Long story short I did end up leaving my DH for a short while and the MIL and now she’s back from overseas again , I know I sound like a whiny uncaring person, but she’s not my mother I don’t have a bond that would just let me put up with this and honestly I don’t even think her own children should put up with it let alone me but I know this woman , it all starts nice and now she won’t let us leave the house she can’t stay alone she comes with us in the car then she will complain we left her in the car too long but honestly I would put her in her place the problem is DH get a backbone for heaven’s sake , she’s manipulative, mean and narcissistic on so many levels this time the burden is all on DH and god help him. The woman is perfectly fine maybe onset dementia, and arthritis but strong as an ox eats like a horse sleeps and certainly knows how to kick up the drama. I’ll have to wait it out and see how long this episode lasts before I have to run off again and maybe this time I’ll never come back.
If you'd like to go somewhere but she manipulates your husband into staying home with her, go by yourself, and then tell him afterward what an enjoyable or productive time you had.
If she starts in with drama in the house, leave the room if that's suitable for how you want/need to spend your time. Or if you need to stay in the same room, ignore her. Turn on the TV or music if you'd like, and let her try to compete for your attention if she wants, but don't let her win. The thing a narcissist wants most is an audience, so don't give her one. And enjoy silently gloating!
Hang in there! Or not, if you decide you need to leave, in which case, hang in there with your break for freedom.
thanks
Build yourself a safe room away from her. It could be a corner with a door that I can close and lock along with a set up with all of my sewing or quilting articles if I had to deal with a situation like this one. Like the kids say here; get ghost. Let your husband deal with this outrageous nonsense. I think the issue here is letting him have full reign of mommy. Stop jumping to her demands.
It's the dead set of winter. I wouldn't leave my home. Tell your husband it is time for his mother to leave. No two women can live in a household. Continue to live your life.
Learn to ignore these outbursts. When is she leaving again? I would start planning for her departure. If she was a healthy person, she would make herself useful.
Put your foot down and stop letting your husband and his mother run you ragged. In other words, you have my permission to tell them off.
I don't understand why, since you once actually got up the gumption to leave, you went back to this mess. You're telling us that next time you leave maybe you won't come back? You're telling the wrong group of people, us. Tell this to your husband, your MIL and the dog, neighbors and the fire hydrant at the end of the street. Tell EVERYBODY. Then do it.

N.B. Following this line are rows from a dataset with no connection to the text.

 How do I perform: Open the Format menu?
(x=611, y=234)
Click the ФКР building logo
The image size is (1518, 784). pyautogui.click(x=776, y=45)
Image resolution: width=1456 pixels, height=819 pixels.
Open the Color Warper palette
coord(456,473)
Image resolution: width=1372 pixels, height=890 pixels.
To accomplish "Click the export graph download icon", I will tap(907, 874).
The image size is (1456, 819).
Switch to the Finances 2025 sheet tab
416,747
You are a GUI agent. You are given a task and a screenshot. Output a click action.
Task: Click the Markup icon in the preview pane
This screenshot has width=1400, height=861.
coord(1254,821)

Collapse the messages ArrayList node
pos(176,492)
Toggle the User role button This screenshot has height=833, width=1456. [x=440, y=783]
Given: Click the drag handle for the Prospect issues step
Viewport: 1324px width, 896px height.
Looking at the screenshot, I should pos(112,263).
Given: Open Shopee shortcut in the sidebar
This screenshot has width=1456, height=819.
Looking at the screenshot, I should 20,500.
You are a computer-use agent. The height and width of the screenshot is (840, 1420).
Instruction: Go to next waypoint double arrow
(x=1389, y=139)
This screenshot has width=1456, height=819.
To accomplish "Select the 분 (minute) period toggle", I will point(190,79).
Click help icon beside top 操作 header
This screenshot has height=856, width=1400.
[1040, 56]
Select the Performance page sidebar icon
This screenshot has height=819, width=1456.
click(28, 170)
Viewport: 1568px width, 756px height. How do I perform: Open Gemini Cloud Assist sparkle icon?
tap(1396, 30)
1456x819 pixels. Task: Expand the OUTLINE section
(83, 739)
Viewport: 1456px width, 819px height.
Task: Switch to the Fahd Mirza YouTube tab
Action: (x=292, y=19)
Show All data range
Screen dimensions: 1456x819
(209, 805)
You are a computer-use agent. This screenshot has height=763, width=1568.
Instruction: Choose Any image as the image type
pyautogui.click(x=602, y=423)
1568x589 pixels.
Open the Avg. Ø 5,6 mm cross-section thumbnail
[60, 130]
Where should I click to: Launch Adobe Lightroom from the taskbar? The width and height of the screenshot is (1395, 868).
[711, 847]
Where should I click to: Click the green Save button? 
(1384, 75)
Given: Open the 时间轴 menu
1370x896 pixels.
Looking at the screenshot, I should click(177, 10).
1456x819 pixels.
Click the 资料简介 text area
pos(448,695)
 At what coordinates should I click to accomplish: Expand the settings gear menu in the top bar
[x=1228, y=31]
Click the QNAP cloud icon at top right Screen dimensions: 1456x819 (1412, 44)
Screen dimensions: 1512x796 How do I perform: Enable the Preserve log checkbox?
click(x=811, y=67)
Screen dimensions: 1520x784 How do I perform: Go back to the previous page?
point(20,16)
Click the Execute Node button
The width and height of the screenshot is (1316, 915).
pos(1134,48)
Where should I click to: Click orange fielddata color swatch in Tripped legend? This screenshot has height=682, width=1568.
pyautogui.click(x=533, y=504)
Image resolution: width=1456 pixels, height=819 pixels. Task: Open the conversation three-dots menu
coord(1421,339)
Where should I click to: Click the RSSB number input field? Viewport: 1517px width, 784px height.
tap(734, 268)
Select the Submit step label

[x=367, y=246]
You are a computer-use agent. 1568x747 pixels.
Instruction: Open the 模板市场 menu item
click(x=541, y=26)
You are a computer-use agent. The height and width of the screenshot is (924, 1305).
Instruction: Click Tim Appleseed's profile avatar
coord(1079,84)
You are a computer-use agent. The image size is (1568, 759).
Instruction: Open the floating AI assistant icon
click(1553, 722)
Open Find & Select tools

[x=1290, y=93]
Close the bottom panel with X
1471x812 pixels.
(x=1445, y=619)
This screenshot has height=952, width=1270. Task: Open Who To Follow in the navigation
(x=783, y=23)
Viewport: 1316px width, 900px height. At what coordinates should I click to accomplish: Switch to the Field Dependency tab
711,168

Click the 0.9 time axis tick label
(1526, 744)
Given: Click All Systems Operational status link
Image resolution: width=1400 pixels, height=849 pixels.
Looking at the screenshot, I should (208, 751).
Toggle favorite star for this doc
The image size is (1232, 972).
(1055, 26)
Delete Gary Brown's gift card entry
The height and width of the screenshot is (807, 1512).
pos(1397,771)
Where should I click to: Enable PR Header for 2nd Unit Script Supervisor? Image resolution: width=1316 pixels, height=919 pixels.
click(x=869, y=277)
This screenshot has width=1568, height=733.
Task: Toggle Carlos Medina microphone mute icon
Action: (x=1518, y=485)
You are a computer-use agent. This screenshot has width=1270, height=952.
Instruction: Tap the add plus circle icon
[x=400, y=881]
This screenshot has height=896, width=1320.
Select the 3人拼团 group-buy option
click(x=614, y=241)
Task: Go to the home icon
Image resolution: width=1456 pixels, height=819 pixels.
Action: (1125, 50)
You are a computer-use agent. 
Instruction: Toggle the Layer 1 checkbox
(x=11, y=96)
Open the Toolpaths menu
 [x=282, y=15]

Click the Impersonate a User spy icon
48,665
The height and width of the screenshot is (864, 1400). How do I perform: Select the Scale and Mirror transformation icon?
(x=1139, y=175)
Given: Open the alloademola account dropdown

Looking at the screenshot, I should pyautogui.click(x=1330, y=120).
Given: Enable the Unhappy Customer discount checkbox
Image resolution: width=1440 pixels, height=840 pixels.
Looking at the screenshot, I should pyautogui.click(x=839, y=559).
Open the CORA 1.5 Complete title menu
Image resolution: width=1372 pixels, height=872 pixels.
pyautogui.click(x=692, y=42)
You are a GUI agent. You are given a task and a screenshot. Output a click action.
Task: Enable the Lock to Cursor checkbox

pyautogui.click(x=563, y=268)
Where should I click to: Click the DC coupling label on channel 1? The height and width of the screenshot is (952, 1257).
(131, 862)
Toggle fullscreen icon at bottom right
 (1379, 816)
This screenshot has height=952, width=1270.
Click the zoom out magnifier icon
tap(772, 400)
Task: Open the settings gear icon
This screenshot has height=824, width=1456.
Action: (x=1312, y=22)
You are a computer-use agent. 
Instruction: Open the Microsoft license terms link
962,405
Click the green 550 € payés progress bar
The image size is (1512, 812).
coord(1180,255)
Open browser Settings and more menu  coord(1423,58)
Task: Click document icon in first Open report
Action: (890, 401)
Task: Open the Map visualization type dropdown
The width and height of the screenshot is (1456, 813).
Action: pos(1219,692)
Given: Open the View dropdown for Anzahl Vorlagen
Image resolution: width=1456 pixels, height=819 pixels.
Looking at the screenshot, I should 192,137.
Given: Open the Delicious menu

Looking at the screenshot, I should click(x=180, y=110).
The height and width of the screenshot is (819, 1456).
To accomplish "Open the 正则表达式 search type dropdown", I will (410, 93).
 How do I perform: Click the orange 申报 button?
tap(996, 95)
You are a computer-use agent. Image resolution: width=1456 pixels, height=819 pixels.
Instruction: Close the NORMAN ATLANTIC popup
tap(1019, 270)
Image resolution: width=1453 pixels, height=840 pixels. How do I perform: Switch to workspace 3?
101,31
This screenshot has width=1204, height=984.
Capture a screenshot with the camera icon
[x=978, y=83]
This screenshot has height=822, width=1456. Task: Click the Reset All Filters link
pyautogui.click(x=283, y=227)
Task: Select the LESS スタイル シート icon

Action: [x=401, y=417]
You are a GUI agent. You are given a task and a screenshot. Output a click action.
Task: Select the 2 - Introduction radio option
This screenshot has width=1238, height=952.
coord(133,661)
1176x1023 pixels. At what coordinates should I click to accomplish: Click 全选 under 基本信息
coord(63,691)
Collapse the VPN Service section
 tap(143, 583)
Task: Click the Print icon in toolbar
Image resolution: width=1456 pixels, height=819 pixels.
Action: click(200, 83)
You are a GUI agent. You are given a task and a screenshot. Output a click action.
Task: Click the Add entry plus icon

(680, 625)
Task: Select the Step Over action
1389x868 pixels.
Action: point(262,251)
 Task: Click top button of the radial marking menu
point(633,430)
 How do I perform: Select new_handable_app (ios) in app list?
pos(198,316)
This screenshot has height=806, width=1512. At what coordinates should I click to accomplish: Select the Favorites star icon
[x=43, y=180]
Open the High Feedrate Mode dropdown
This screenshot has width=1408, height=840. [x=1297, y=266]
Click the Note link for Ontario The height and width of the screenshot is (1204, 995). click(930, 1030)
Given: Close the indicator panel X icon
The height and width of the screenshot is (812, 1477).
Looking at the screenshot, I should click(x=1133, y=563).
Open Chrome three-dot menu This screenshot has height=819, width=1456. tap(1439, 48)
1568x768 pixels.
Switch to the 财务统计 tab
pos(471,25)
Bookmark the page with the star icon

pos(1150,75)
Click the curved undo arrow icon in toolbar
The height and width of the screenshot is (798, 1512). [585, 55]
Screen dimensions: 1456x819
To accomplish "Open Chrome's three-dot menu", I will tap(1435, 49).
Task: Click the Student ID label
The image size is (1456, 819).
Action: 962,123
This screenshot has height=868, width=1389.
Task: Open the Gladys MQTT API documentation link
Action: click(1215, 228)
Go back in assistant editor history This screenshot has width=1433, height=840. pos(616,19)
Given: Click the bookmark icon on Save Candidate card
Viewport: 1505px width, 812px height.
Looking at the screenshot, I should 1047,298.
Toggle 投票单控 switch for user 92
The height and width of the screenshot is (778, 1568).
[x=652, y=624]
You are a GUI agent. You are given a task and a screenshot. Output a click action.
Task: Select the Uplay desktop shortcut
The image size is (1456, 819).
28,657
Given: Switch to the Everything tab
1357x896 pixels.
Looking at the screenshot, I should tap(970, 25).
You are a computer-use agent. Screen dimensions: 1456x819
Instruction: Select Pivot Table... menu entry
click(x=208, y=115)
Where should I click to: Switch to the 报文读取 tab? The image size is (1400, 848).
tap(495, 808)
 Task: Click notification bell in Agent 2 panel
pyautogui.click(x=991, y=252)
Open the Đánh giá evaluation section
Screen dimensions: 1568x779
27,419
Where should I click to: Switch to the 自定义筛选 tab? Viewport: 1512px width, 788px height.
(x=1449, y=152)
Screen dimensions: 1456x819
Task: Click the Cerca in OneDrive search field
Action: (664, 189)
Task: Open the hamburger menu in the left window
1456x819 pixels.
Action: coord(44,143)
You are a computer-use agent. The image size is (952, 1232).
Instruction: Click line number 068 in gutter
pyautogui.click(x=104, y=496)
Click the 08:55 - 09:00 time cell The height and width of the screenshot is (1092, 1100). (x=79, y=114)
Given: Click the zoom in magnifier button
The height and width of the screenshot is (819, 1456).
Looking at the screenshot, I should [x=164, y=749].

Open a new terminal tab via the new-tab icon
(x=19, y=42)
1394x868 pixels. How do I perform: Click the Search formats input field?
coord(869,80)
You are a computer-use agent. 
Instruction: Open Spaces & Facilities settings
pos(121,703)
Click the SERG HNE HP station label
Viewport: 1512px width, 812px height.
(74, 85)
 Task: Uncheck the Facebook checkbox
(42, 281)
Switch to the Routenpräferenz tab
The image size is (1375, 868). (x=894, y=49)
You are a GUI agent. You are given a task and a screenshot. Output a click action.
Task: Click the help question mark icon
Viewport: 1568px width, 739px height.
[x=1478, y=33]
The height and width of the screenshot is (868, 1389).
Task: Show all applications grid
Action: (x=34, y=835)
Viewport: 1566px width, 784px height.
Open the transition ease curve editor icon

If you're waiting for validation and permission from someone, you've got it. From me.
My husband is the sweetest guy who had a passive-aggressive mother. All sweet and light as long as she got her way. She new how to manipulate my husband. His thinking, he had the time, why not. My thinking, you still set boundaries. She still had a husband and called here one day asking DH to do something for her. FIL called back and said he was home and would do it. She always seemed to be in competition with her DILs. My saving grace, in-laws moved 900 miles away. We visited an average of once a year. After FIL died all we heard was "move down here". When she called to tell us a house was for sale behind her, I was the one who answered the phone. I told her we would not be moving. I have my Mom, my girls and my grands not leaving them. She said Mom could come with us, I said no, she had her friends and her Church and I was not taking her away from that. Her response "we all have to compromise". My husband didn't want to move and up till then he just let her talk. Not even, we'll see, because that was a yes to her.
And welcome back.
Maybe? Maybe you will never come back?
Tell us why you did, and what you missed, and what options there are to leave again and make it permanent. Because to me it sounds as though hubby either didn't take it seriously or he didn't care much. Have you any idea which?
For myself, for me to come back would have meant a long discussion and a contract-like agreement that Mom wasn't coming back, with the consequences of a return understood.
I am, however, glad you had a vacation, and sorry that things didn't change. I wonder if you had expectations that they might?
Hoping things get better in this new year. I mean at least they can't easily get our hope away from us.
Who is paying for her plane fare and arranging her travel? If it's any relative state-side then she should stay with that person. Hopefully it's not your DH. Sounds like this is all a culturallly-ingrained behavior. You aren't under any obligation to keep moving this into the next century.
If you've tried , respectful, "healthy" words and dialogue with DH to no avail then you need other incentives. Keep poking until you find the right button. Otherwise, you'll need to either leave or stop complaining. But I hope it works out where you get to have your man and marriage minus the MIL.
So what are you going to do about it? Continue to whine and complain, or take a stand and leave for good?
The ball is now in your court, and I guess it all depends on if you believe that you actually deserve better and deserve to be put first in this situation.